---------- FRAGMENTO DEL TEXTO ----------
El “alemán” en cuestión era Paulo Roberto Falcão, y si bien Jofre se limitaba a emplear la denominación popular en Brasil para cualquiera que tenga la piel y el cabello claros, el término, de algún modo, suponía una especie de presagio. Aquel día empezaba la trayectoria de una de las mayores figuras de la historia de Brasil, aunque distinta a la mayoría. Poseía toda la habilidad y fantasía del mundo, aunque también garra y aptitudes para la contención. Un astro cuyo cometido no consistía en marcar goles, sino en organizar a su equipo desde donde empieza todo: en el mediocampo, a veces incluso en la defensa. Más o menos, como otro famoso dorsal número 5, ese sí de nacionalidad alemana: Franz Beckenbauer.

“Perfecto”
Para quien está habituado al concepto actual de “cinco”, resulta difícil imaginarlo. Falcão fue uno de los últimos representantes de un linaje de primeros volantes cuya principal característica no era la de ser voluntariosos ni preocuparse por seguir al adversario, recuperar el balón y pasárselo al compañero más cercano. El Internacional no tardaría en darse cuenta de que en aquel muchacho tenía a alguien completo, que jugaba por delante de la retaguardia, sí, pero de cuyos pies nacería casi todo lo que el equipo de Rio Grande do Sul creó durante el decenio de 1970. Y no fue poca cosa.

Paulo Roberto Falcão fue el líder y símbolo de una de las grandes dinastías del fútbol brasileño. En los seis años transcurridos entre su debut en el equipo profesional delColorado, en 1973, hasta su salida, en 1979, el club conquistó cinco Campeonatos Gaúchos, y solo dejó de estar entre los cuatro primeros clasificados del Brasileirão una vez, en 1974. En ese periodo, se convirtió en el primer equipo que ganaba tres títulos en la era del Campeonato Brasileño, posterior a 1971, con los trofeos de 1975, 1976 y 1979, este último sin perder ni un solo partido, algo que nadie ha logrado repetir.
---------- DATOS PROPORCIONADOS ----------
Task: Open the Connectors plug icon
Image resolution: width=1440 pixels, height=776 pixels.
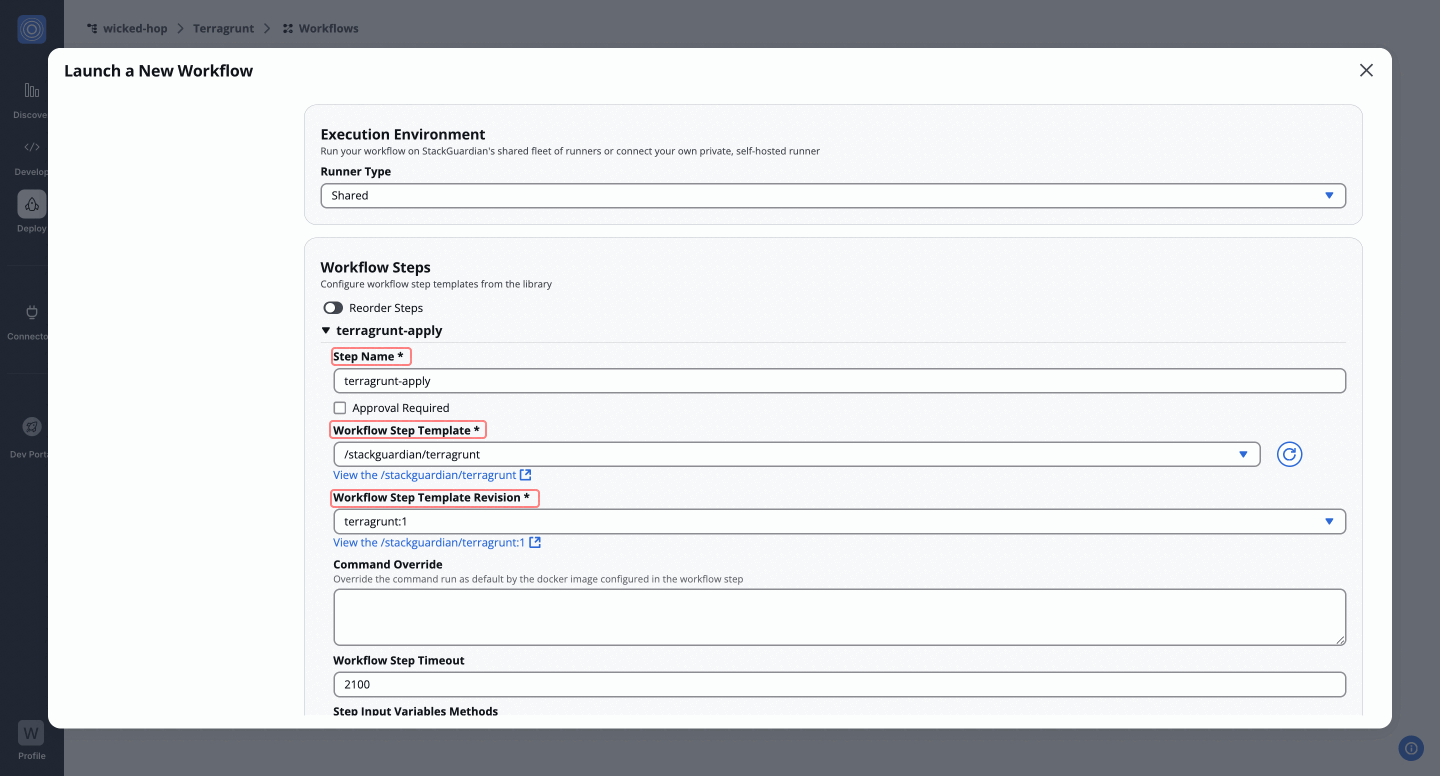Action: 32,313
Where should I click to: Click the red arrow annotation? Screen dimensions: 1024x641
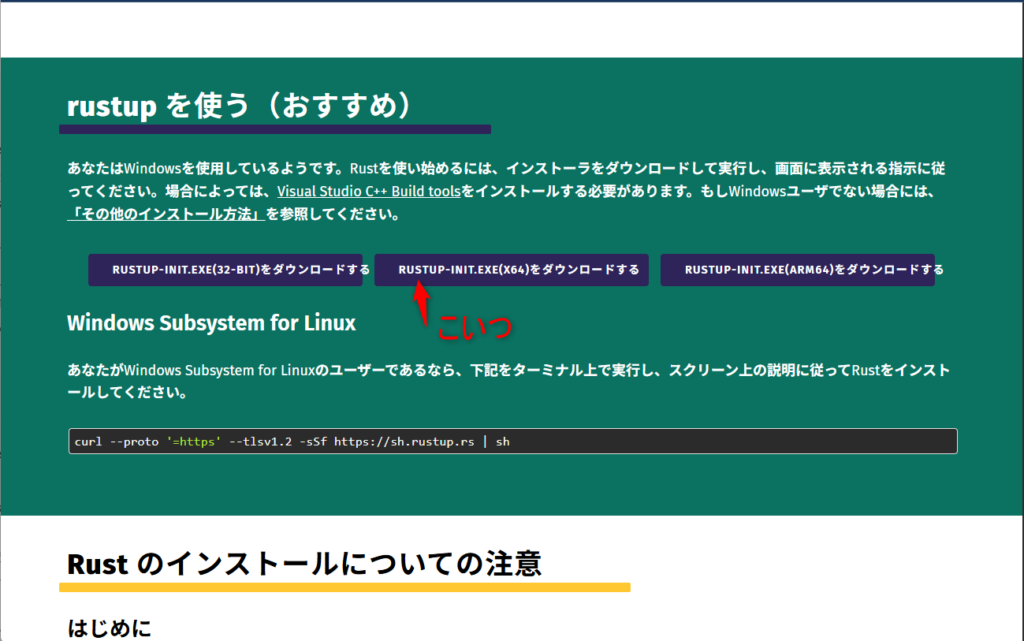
----------
¿Qué personas se mencionan por su nombre en el fragmento sobre Falcão? Enuméralas todas.

EJERCICIO RESUELTO: Paulo Roberto Falcão, Jofre y Franz Beckenbauer.